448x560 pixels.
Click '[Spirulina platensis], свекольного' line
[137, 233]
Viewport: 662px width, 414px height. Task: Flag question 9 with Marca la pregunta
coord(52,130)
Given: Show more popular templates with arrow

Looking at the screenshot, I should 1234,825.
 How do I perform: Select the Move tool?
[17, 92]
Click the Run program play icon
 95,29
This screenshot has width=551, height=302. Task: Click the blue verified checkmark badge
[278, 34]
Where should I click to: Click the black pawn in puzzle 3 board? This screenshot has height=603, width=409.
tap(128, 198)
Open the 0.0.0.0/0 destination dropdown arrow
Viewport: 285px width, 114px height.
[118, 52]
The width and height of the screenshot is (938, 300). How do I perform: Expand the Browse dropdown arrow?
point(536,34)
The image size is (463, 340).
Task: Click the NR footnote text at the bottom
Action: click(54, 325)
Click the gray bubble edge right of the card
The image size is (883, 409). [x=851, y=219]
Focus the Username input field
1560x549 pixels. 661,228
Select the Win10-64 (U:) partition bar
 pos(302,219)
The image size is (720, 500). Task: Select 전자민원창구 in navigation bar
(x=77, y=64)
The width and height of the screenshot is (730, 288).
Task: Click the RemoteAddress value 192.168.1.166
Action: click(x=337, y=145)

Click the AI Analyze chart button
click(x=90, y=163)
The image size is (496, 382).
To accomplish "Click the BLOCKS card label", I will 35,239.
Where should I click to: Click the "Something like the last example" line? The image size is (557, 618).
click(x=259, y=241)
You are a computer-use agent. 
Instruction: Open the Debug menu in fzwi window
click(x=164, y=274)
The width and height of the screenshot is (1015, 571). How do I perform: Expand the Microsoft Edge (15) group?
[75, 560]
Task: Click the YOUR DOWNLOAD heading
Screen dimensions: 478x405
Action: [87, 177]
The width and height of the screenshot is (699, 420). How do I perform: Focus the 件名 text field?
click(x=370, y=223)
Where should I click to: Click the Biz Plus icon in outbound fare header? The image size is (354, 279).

* * * *

### Exercise aim:
Each line from the one containing "The width and height of the screenshot is (699, 420)." through the final line of the listing above should be returned exactly; return nothing else.

### Answer to this exercise:
The width and height of the screenshot is (699, 420). How do I perform: Focus the 件名 text field?
click(x=370, y=223)
Where should I click to: Click the Biz Plus icon in outbound fare header? The image size is (354, 279).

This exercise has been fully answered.